What you have to do:
Nothing but the records themselves, exactly as written, should appear in the reply; leave out the pictures.

Records for the task:
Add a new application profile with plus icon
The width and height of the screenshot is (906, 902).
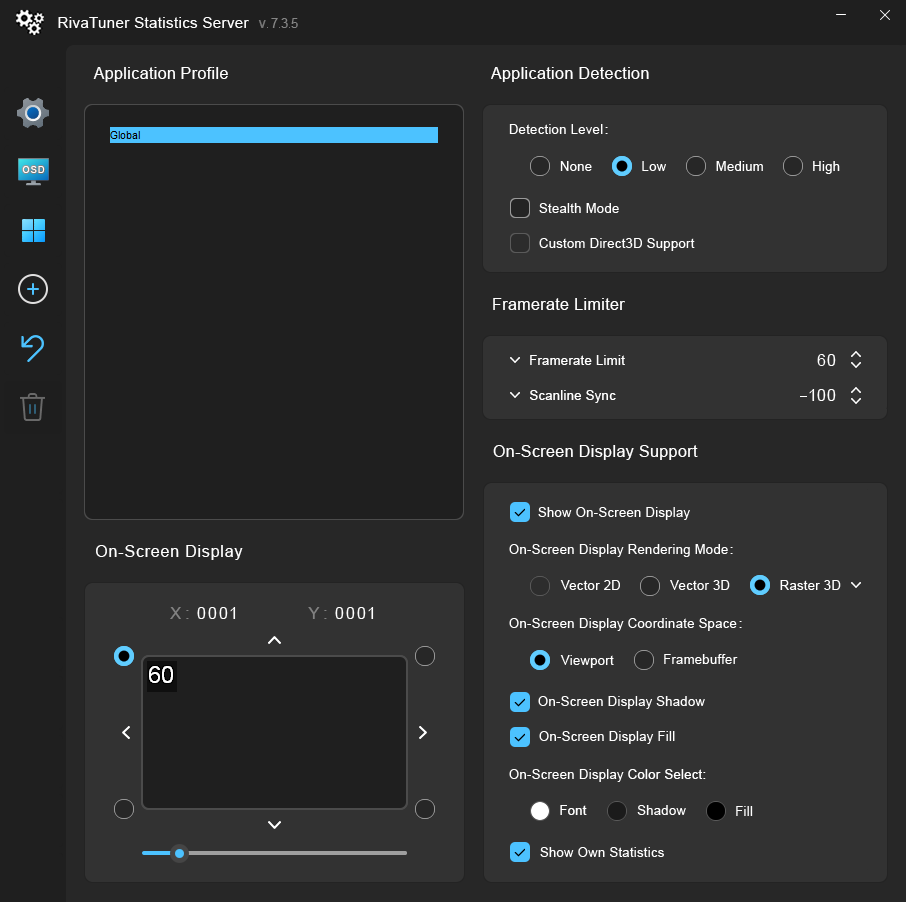32,289
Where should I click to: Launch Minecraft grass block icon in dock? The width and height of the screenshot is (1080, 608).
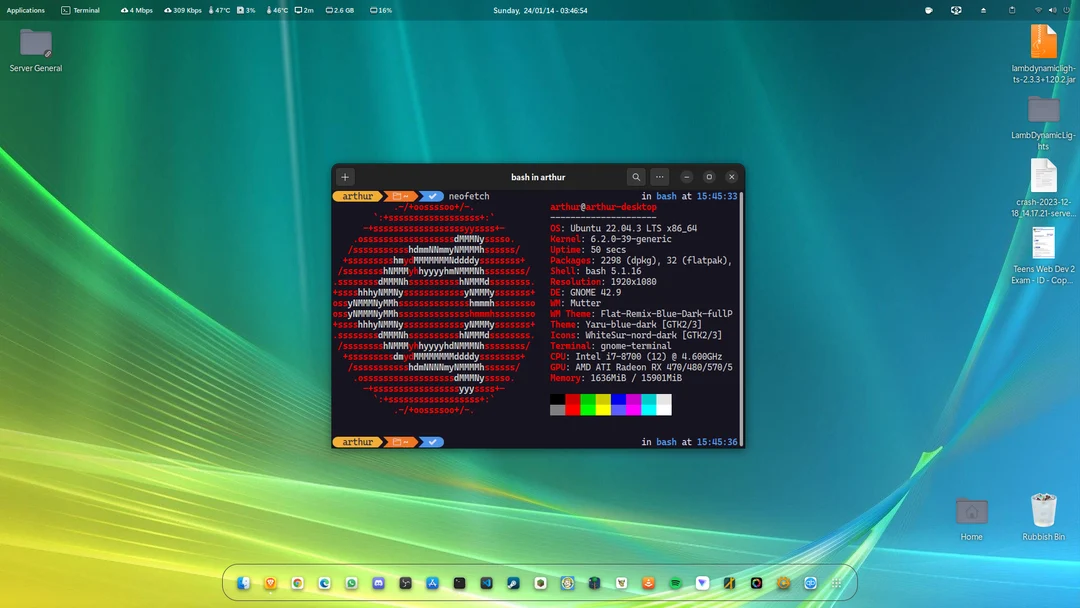(x=540, y=583)
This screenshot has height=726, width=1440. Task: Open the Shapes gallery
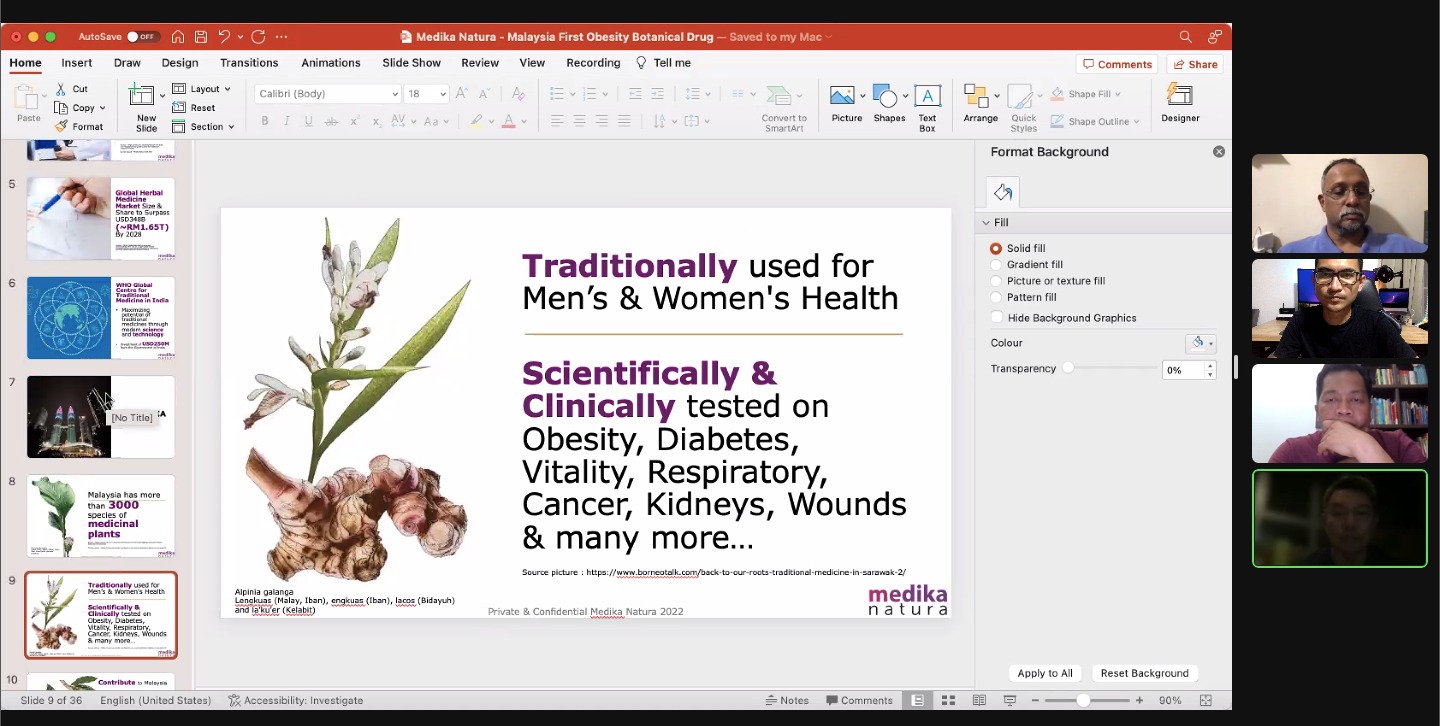coord(885,97)
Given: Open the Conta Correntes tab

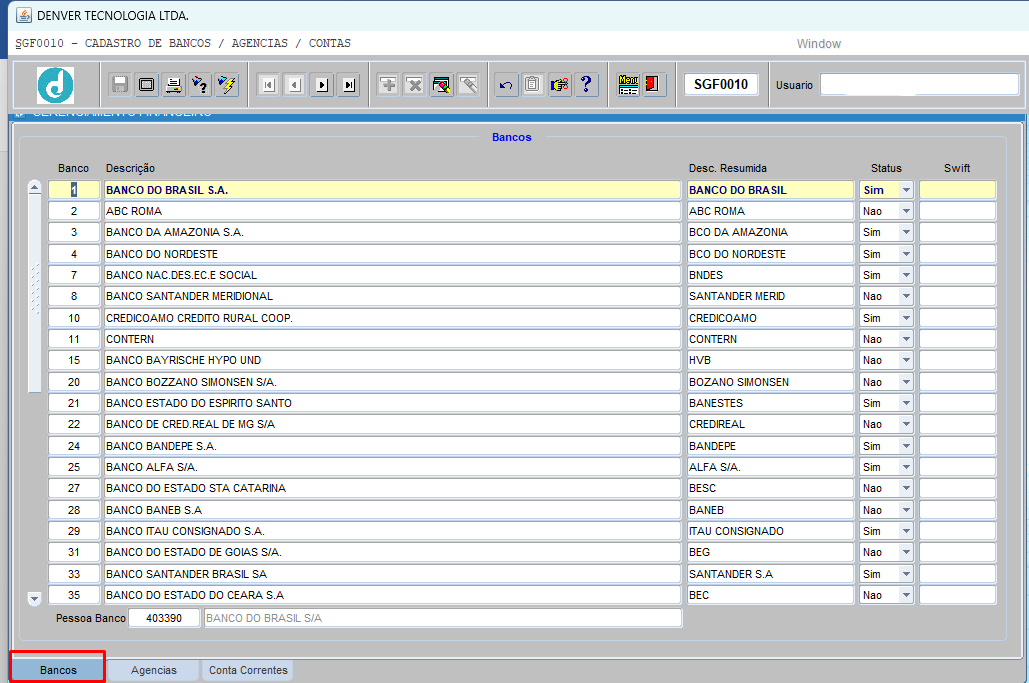Looking at the screenshot, I should pos(248,670).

Your solution:
Add a new application profile with plus icon
The width and height of the screenshot is (906, 902).
32,289
Where should I click to: Launch Minecraft grass block icon in dock? The width and height of the screenshot is (1080, 608).
(x=540, y=583)
This screenshot has height=726, width=1440. Task: Open the Shapes gallery
coord(885,97)
Given: Open the Conta Correntes tab

Looking at the screenshot, I should pos(248,670).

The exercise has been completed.